I recall that the school sports teacher was Mr McNamara, whom after five years at St. Patrick's School left to become a missionary. One football season, the school had a poor football team; having had all its best players leave school at the end of the previous term. Our team managed to get to half time a mere eleven goals down to nil and were on the road to an inglorious defeat. As we came out for the second half, Mr McNamara could be heard to shout from the touchline, 'Come on lads, you can still win!' And do you know, all the team ended up 'winners' that day. The other school team beat us 21 to nil and still we were made to feel proud by our coach as the team walked back to the dressing room for having given it our best shot.
I know that times were different then, but in some ways it didn't seem too psychologically destructive to the losers then as it would today, after seeing one's side sorely routed.
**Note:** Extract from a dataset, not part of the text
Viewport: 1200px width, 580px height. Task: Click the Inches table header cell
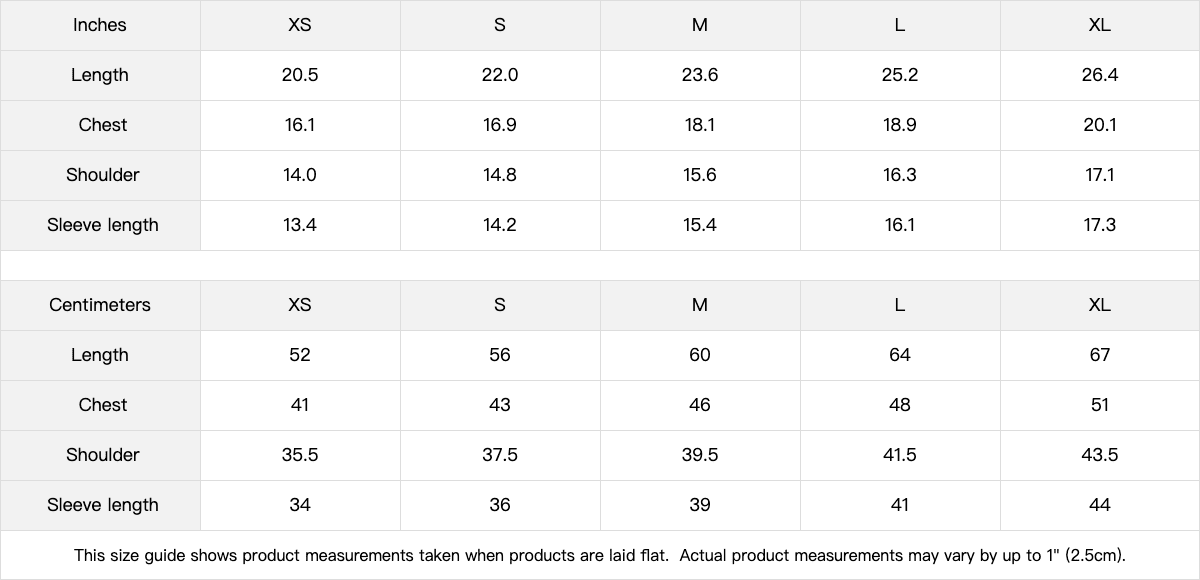(100, 25)
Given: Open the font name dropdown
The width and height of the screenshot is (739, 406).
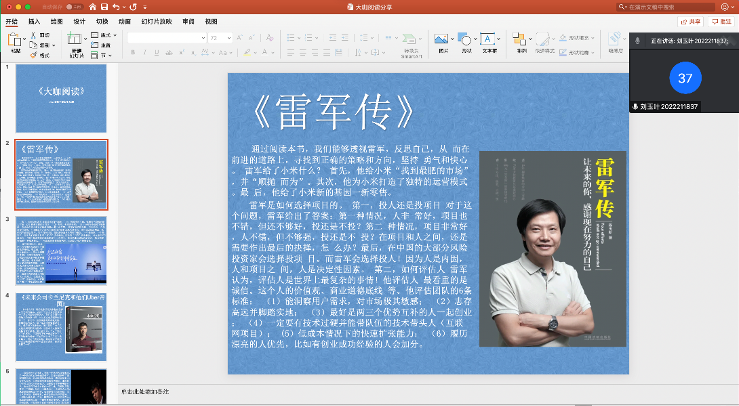Looking at the screenshot, I should click(x=201, y=37).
We knew that we'd be around to play another day and were encouraged to believe that the next time 'we might win.' I'm willing to bet that the looks on our faces weren't too different than those looks on the faces of 'The Jarrow Marchers' after they'd walked all the way to London to petition the Government in 1936 and then had to walk back without having even been seen; or the looks upon the faces of the defeated miners returning to work after a disastrous year's strike in 1985.
Had Mr McNamara and Mr Armitage seen such looks on an army of British soldiers returning after the end of The Second World War instead of faces of cheer and relief by the victors, they too may have accepted on that football day in 1954 that our 21-0 scoreline represented an inglorious defeat instead of a moral victory.
But you see, they didn't really give two hoots for that particular scoreline because they knew that it represented one battle only and not a war. They believed that only true character would win out in the end and that character was formed by how a person responded to defeat and not victory. They strongly believed that strong characters of the future would only evolve by the beaten being taught to get back up on their feet after a knockdown and going into battle again. That is the lesson that Mr McNamara and Mr Armitage taught us that day; how to become a winner! God rest their souls." William Forde: September 13th, 2013.